# Task description
Find the word "heart" in the data, then copy each line where it is found.

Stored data
BEGIN
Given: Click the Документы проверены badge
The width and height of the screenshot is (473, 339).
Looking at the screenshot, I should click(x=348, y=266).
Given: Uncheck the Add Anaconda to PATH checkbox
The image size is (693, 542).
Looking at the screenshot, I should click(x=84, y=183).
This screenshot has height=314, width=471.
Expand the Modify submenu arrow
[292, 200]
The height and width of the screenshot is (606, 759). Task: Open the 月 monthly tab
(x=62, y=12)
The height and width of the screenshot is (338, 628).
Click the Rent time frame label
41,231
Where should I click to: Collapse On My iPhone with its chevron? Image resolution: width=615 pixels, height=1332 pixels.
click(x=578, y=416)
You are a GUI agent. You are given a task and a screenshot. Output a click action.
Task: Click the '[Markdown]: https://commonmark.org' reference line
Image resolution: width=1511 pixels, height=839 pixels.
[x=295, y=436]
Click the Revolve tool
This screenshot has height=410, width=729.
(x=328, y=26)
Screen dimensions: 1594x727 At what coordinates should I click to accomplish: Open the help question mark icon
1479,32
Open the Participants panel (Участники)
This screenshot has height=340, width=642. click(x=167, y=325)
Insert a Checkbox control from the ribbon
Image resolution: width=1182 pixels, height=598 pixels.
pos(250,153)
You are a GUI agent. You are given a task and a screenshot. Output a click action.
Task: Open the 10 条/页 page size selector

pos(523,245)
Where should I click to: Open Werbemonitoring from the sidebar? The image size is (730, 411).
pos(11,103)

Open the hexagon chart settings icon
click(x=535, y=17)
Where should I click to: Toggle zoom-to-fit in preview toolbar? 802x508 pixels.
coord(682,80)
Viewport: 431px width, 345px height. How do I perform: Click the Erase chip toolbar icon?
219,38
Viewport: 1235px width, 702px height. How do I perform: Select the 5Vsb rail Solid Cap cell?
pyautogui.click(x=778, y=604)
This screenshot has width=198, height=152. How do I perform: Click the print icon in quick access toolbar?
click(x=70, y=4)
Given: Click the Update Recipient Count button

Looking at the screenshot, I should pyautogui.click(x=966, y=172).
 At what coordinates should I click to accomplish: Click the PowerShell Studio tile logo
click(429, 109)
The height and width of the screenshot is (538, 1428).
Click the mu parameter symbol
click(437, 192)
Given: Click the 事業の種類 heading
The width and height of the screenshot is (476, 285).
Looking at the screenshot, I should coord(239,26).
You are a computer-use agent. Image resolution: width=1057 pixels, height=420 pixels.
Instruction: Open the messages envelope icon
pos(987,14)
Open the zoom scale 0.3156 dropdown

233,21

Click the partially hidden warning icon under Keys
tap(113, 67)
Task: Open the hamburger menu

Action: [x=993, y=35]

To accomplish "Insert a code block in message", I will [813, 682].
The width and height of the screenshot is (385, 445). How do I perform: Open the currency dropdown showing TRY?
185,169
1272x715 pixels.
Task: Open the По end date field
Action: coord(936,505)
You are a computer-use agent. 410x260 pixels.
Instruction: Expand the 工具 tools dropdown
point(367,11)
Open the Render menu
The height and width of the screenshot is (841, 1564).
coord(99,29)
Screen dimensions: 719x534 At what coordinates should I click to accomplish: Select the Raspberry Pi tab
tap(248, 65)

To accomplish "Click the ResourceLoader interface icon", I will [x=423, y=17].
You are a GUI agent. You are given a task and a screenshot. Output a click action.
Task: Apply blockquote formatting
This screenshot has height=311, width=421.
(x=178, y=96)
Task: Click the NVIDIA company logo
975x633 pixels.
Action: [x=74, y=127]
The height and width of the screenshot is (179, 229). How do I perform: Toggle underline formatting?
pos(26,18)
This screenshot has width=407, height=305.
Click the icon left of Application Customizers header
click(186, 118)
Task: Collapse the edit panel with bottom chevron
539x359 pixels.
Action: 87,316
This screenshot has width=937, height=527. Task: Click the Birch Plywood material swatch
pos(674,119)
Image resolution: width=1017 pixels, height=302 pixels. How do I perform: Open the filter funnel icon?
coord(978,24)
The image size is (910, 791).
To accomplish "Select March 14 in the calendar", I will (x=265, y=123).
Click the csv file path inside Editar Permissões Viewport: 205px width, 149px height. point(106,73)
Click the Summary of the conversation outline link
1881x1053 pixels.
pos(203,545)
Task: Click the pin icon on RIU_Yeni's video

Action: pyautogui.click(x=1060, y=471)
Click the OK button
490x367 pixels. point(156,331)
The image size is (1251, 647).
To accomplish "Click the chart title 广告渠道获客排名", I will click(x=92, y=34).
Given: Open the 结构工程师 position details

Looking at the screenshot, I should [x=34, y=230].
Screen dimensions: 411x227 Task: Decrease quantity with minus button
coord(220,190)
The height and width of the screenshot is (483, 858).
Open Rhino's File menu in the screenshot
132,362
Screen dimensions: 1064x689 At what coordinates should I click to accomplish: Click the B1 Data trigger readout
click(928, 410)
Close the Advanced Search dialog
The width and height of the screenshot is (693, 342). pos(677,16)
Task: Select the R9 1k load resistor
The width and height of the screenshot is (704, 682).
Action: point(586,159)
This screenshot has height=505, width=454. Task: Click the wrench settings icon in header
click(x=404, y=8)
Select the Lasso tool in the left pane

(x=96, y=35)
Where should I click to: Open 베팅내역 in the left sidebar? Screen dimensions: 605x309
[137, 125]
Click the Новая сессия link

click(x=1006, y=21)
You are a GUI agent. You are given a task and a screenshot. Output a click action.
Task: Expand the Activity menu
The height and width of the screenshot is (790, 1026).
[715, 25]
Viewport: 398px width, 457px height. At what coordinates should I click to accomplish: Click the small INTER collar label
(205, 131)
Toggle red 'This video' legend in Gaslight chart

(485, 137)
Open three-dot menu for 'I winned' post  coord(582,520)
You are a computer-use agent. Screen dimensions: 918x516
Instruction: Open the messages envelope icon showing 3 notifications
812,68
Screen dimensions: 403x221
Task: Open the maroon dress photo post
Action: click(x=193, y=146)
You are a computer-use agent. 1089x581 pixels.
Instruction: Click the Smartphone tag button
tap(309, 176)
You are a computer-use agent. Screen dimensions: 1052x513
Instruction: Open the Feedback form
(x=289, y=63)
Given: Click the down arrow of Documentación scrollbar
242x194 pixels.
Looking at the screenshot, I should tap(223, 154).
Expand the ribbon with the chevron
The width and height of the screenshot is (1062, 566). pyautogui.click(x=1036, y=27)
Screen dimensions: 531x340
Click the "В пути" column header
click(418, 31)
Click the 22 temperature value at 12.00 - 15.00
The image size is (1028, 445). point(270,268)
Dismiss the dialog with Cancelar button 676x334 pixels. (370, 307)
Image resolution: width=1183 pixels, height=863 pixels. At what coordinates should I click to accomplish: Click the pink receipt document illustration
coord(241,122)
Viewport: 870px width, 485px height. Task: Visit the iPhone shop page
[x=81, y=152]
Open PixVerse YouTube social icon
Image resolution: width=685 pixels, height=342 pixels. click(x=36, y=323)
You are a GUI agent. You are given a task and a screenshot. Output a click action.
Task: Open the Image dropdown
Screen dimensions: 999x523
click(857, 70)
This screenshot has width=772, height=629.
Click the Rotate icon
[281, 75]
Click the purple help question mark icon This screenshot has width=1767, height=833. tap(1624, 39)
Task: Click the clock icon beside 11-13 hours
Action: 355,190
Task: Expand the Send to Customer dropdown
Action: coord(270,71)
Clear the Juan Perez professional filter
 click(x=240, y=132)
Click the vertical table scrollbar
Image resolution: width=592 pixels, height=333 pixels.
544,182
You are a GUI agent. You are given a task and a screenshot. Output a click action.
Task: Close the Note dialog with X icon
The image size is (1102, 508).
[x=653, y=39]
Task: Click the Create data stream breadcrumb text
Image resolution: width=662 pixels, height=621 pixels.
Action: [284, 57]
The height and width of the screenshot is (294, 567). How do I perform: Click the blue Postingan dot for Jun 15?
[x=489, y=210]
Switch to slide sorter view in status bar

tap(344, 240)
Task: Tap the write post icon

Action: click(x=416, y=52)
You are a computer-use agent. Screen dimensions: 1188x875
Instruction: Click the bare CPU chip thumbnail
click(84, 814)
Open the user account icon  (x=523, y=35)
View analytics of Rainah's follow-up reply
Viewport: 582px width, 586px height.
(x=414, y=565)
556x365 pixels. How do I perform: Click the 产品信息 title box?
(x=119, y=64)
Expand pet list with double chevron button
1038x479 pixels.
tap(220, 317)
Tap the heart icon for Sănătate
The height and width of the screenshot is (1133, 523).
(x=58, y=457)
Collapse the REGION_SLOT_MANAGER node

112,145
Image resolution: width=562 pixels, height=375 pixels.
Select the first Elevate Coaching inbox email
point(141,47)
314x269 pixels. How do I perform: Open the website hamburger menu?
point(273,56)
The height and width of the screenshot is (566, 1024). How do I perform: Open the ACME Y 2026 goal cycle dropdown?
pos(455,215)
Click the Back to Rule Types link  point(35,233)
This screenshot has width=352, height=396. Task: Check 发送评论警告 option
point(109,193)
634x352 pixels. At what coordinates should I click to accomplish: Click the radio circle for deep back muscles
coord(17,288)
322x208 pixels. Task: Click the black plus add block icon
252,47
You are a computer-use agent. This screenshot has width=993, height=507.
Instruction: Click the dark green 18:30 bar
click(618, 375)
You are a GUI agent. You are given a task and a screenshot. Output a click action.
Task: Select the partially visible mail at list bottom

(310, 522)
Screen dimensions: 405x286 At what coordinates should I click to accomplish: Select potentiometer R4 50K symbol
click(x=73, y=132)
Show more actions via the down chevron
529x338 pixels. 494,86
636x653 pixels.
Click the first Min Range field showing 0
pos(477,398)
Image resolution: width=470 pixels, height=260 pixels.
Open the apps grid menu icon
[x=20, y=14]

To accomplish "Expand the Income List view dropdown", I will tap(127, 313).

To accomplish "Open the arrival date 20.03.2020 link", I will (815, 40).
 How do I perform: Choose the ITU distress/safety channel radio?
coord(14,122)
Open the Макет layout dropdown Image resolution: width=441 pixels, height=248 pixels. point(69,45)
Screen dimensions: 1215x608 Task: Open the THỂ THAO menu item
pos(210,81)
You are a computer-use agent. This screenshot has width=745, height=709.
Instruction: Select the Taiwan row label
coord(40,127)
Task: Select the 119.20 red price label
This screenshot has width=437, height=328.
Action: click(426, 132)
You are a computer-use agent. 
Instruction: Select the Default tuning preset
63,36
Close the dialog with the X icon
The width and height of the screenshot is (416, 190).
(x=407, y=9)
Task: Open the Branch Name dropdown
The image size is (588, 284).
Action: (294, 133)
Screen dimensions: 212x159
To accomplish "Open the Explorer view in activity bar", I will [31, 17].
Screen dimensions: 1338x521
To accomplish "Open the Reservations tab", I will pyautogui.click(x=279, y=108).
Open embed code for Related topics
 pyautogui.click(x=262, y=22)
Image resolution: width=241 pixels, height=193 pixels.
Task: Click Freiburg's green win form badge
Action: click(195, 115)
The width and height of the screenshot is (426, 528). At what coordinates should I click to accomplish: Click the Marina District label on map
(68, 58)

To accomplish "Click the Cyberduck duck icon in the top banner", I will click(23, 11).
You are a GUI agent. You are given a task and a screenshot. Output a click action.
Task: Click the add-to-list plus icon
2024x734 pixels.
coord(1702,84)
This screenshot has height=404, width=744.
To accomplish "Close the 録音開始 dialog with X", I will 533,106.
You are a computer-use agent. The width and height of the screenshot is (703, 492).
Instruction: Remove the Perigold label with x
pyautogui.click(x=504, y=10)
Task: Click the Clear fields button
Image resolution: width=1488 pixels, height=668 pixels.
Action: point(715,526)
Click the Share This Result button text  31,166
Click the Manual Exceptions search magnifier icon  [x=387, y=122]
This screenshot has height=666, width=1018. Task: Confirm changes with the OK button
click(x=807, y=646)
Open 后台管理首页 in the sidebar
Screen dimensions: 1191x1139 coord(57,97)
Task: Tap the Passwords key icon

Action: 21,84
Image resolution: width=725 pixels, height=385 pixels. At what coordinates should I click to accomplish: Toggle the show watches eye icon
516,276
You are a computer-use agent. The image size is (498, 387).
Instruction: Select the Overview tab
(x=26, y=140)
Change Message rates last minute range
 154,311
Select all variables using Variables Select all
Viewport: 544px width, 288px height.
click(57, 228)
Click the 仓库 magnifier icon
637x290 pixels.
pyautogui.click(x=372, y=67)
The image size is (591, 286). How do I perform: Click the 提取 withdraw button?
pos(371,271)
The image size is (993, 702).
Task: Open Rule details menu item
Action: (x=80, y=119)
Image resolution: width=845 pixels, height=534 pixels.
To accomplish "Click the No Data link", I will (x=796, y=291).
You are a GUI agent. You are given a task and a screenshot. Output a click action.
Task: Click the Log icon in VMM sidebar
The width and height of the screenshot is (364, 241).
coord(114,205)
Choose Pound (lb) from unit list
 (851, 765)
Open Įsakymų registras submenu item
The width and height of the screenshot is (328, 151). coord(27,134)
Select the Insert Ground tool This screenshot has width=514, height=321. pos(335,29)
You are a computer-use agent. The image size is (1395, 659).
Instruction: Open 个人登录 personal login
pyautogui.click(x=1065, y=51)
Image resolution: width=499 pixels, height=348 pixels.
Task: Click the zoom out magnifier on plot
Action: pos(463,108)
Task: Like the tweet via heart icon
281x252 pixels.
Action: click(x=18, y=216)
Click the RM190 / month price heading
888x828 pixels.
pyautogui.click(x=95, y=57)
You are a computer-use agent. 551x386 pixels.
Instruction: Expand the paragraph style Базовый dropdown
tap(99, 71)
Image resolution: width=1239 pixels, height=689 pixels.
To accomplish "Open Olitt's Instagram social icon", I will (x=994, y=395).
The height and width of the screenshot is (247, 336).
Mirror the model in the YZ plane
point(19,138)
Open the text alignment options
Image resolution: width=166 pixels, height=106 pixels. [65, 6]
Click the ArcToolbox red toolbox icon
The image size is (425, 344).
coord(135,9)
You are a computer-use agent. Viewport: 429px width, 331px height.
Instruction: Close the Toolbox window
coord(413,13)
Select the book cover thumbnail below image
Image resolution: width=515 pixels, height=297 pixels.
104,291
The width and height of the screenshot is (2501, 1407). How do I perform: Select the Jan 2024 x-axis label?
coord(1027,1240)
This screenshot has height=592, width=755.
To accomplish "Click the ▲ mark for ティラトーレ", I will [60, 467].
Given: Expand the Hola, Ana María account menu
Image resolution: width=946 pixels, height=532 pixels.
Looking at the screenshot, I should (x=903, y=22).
END
# Task output
Tap the heart icon for Sănătate
Task: Like the tweet via heart icon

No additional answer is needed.